321: Monty Python - David Unction

“Monty Python’s Flying Circus”
21st December 1969
Graham Chapman as David Unction


3:36 – 4.42

Of itself there’s not much to this early gay cameo in the firsts series of “Monty Python’s Flying Circus”. It is made ever so slightly more complicated by the directions from the original script:

“Cut to effeminate announcer sitting at continuity desk. Any resemblance to Mel Oxley should be accidental. His name is David Unction.”

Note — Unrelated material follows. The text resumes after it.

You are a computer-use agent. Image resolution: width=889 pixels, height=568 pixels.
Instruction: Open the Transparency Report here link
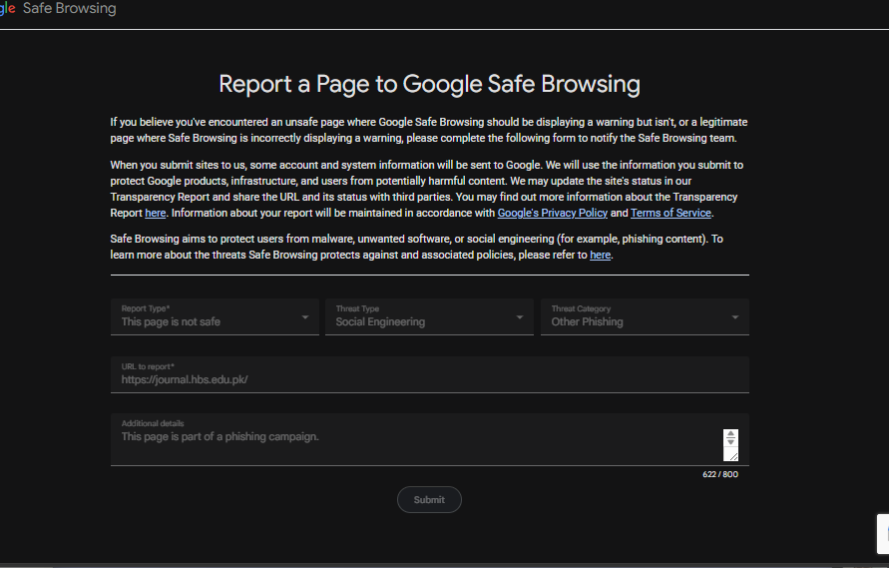pyautogui.click(x=156, y=213)
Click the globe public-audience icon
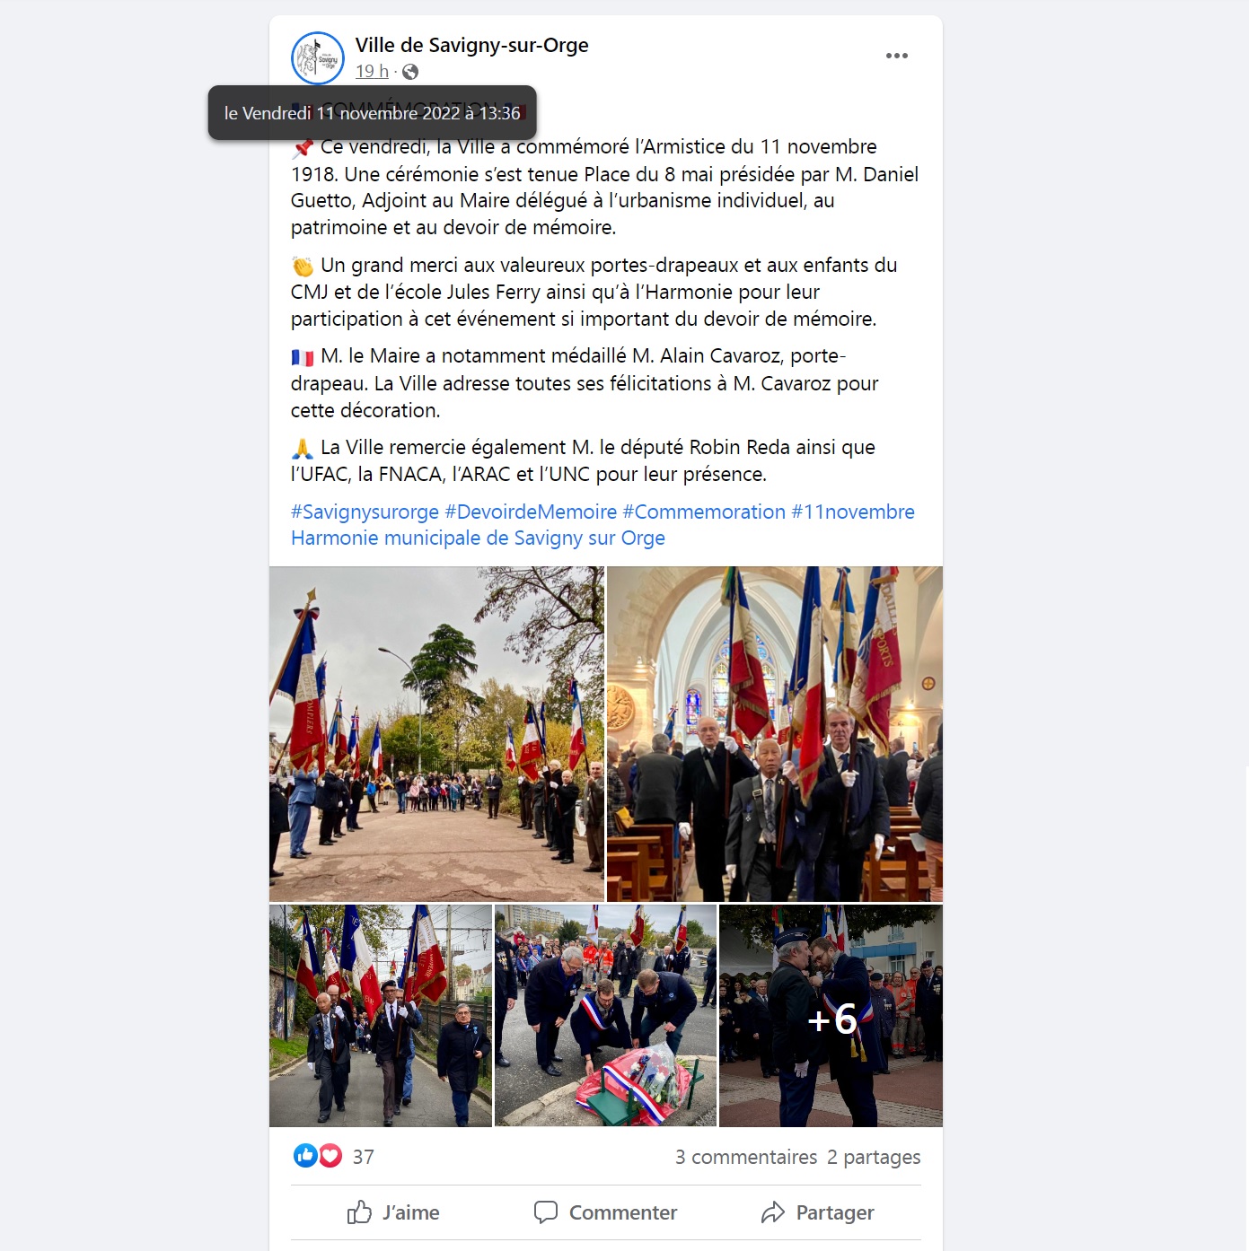 [410, 72]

Mel Oxley was a real in-vision continuity announcer of the period. So this is intended as a parody of a particular person, besides encapsulating a certain sort of oleaginous showbiz, exuding smarmy false sentiment. A particular brand of desperately up-beat and insincerely ingratiating mannerisms – bright, bright, lots of smiles, etc – has gay connotations. Make of the twinkly sign what you will. Although the “Old Queen” is a more explicit attack on the figure being parodied.


6.00 – 6.24

Here the team ramp up their caricature a bit further. The appearance of an actual muscle-mag is deliberately surprising, and possibly a first in a comedy programme. And now David Unction has become a forthright queen. The “You Fairy” attack from the Viking brings forth a wheedling bitchy manner, flaring nostrils and a snide cry of “Hello sailor!” Is anything very advanced or complicated one with all this? Well, no. It not much more advanced than thinking that presenting a homosexual on screen is enough to be funny of itself.

One final complication in all this is that Chapman, an actual gay man, is playing this character. Of course at this time there is a tendency for gay men to play gay stereotypes on film and stage. Only no one actually will admit they’re gay. And Chapman at this point in his career was no different. You can see him play a theatrical queen in 1968’s “How to Irritate People”. He also played a similarly bitchy, quasi-hysterical camp photographer in the 1970 film “Doctor in Trouble”. A year or so later Chapman would donate funds to the establishment of “Gay News”, and would give a lengthy interview in one of the early issues. It’s notable that Chapman pretty much stopped performing these sort of roles after that.